Vos demeures, il est vrai, sont belles, hautes et spacieuses; mais on prétend que ceux qui les construisent ne sont pas dignes de les habiter; ils se blottissent dans des huttes étroites et sans air, qu’ils n’ont pas même le droit de réparer, parce qu’elles ne leur appartiennent pas. Ainsi, on paye donc par des heures d’un travail pénible, le droit de reposer sa tête sous un toit étranger. Vous trafiquez de l’air, vous frappez le sommeil d’un impôt. Et dans ces festins où les mets sont si variés et si délicats, on laisse froidement passer son frère sans nourriture, tandis que l’on contracte une indigestion.
Allez, je sais également tout ce qu’il y a de larmes dans les parures de vos femmes, ou sur la robe de vos prêtres; ces deux êtres, sensibles par excellence, ne s’en sont même jamais aperçu. Qu’ont-ils fait de leur cœur, dites-moi?
Votre agriculture est florissante, j’en conviens; mais le sol étant toujours accaparé par une poignée d’hommes rapaces et indifférents, il s’ensuit de là que celui qui cultive, ensemence et récolte, n’a plus rien à prétendre quand son travail est terminé, parce que cela n’est pas à lui. Celui qui fait tout n’a rien, celui qui ne fait rien a tout. Tels sont les résultats de vos lois et la morale de votre religion.
Maintenant je vais vous parler des mérites du dieu Oupa.
— C’est inutile, répondis-je, faites-moi simplement connaître le rituel de vos prières, Au reste, la morale du prêtre me répond de l’excellence du dieu, et si vous abordiez en Europe...
— Que feriez-vous?
— Autrefois je vous aurais brûlé bel et bien, maintenant je vous mettrais simplement en prison, en ayant soin, toutefois, de vous signifier de ne pas propager, à l’avenir, des théories subversives de l’ordre social, politique et religieux établi dans ma nation.

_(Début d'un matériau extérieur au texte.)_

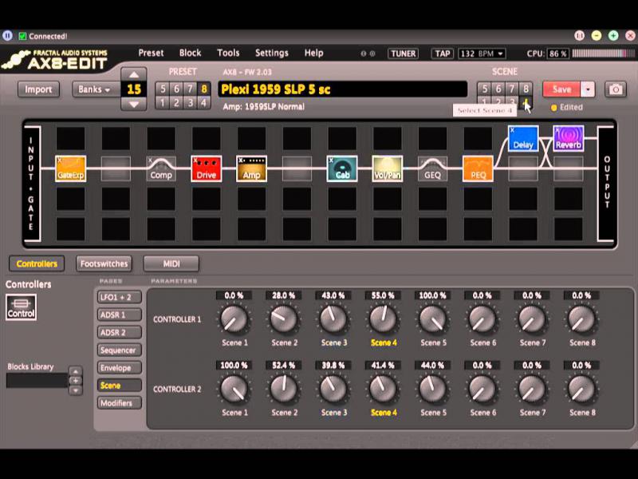Viewport: 638px width, 479px height.
Task: Select the Delay block
Action: point(523,138)
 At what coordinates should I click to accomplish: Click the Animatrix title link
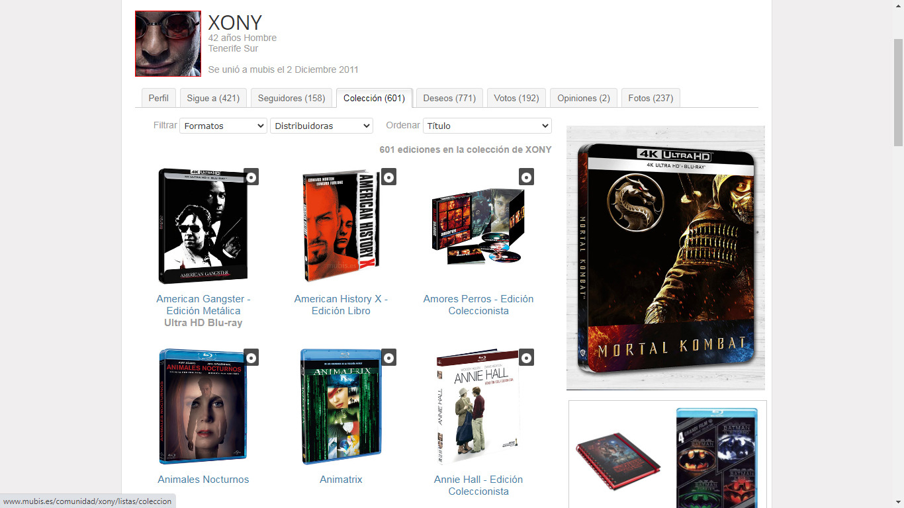[x=341, y=480]
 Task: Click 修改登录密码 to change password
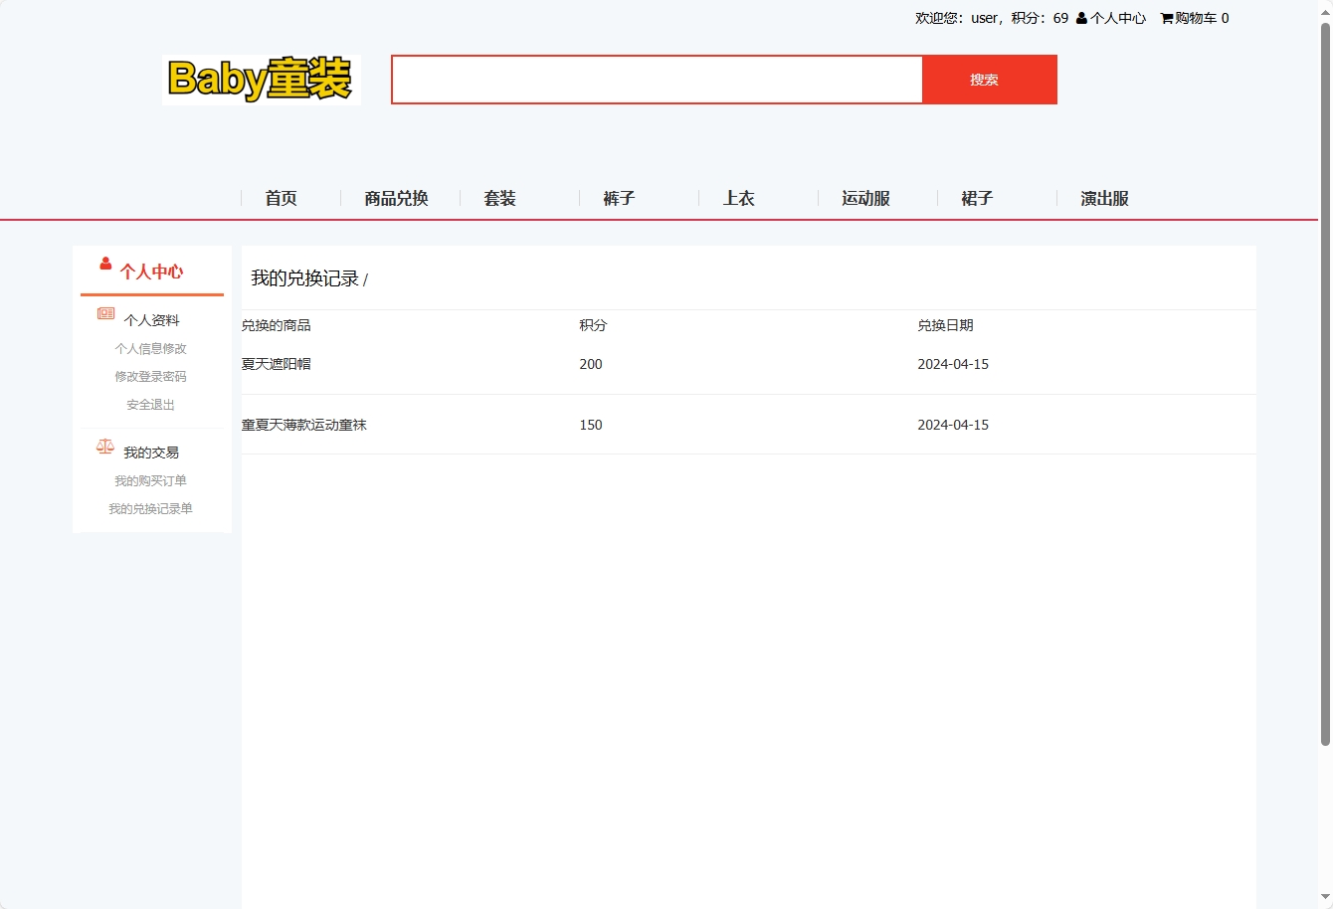tap(150, 376)
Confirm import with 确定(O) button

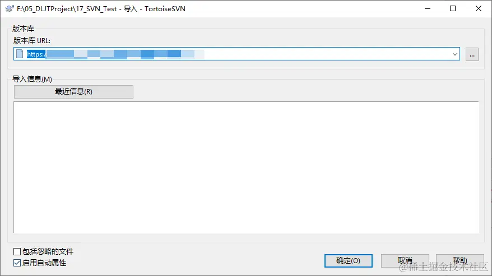pos(349,261)
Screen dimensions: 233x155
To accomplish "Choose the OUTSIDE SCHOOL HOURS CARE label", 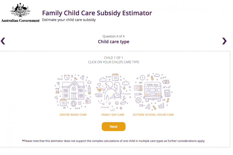I will [153, 115].
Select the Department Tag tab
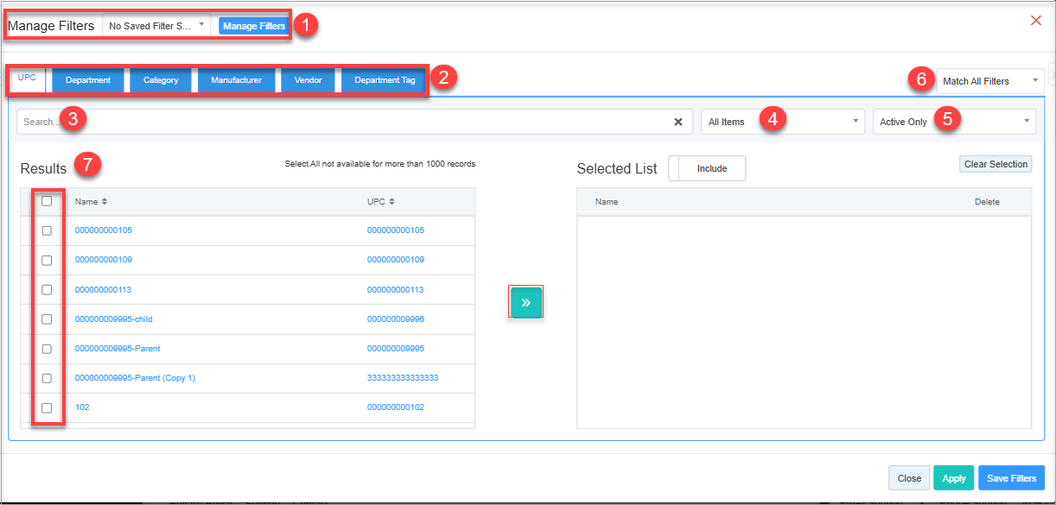 (385, 80)
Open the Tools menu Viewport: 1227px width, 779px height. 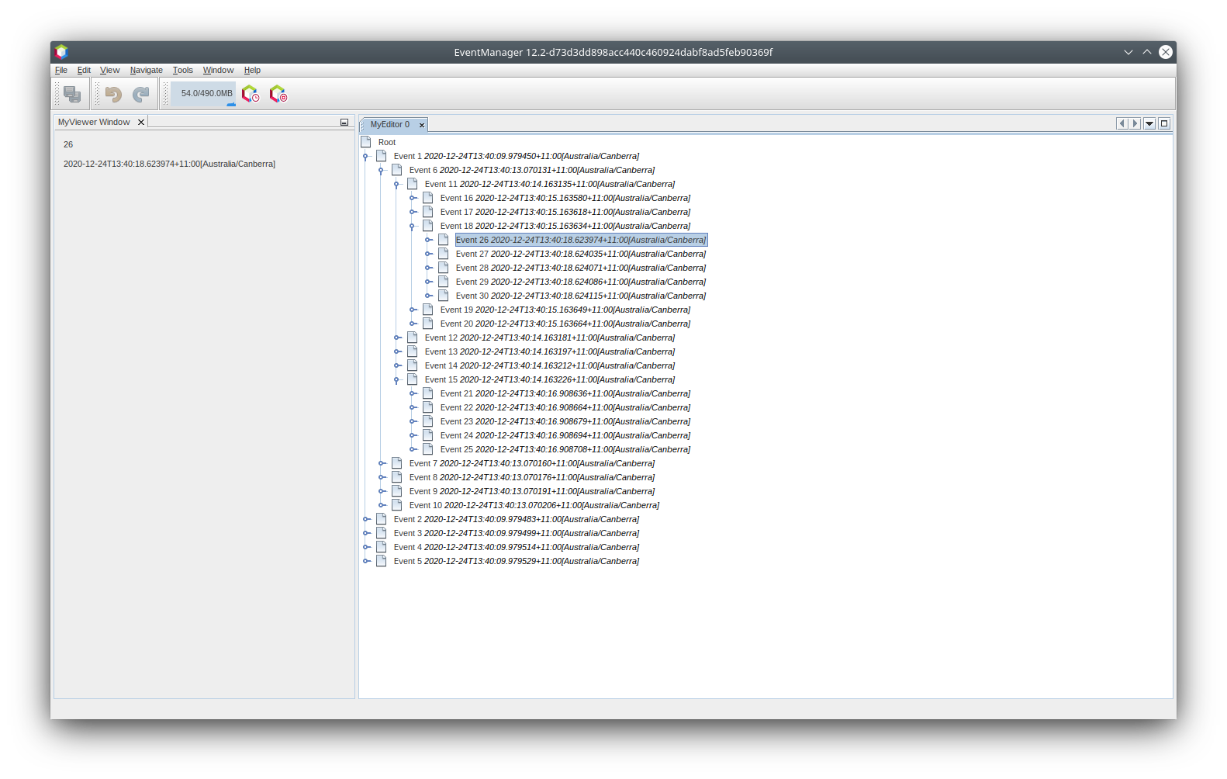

— De sorte que si nous nous chamaillons quelques fois avec vos missionnaires, usant du même droit, nous accomplissons le même devoir, alors qu’avez-vous à voir là-dedans?
— Nous sommes la civilisation: l’idée s’appuyant sur la force.
— Et quand une idée n’est pas appuyée sur la force?
— Nous la crucifions.
— Bravo!
Le rituel de nos prières, ajouta-t-il, est la tradition orale des croyances de nos pères; il se compose d’hymnes chantées par le peuple, tandis que le prêtre danse et officie.... Auriez-vous quelque instrument de musique, par hasard?
— Oui, répondit la Fleur-des-eaux, en allant chercher son téorbe.
— Ah! pardon, poursuivit Méïo, en s’adressant toujours à moi, mais si je danse, me donnerez-vous un clou?
— J’y consens, dis-je après un moment de réflexion.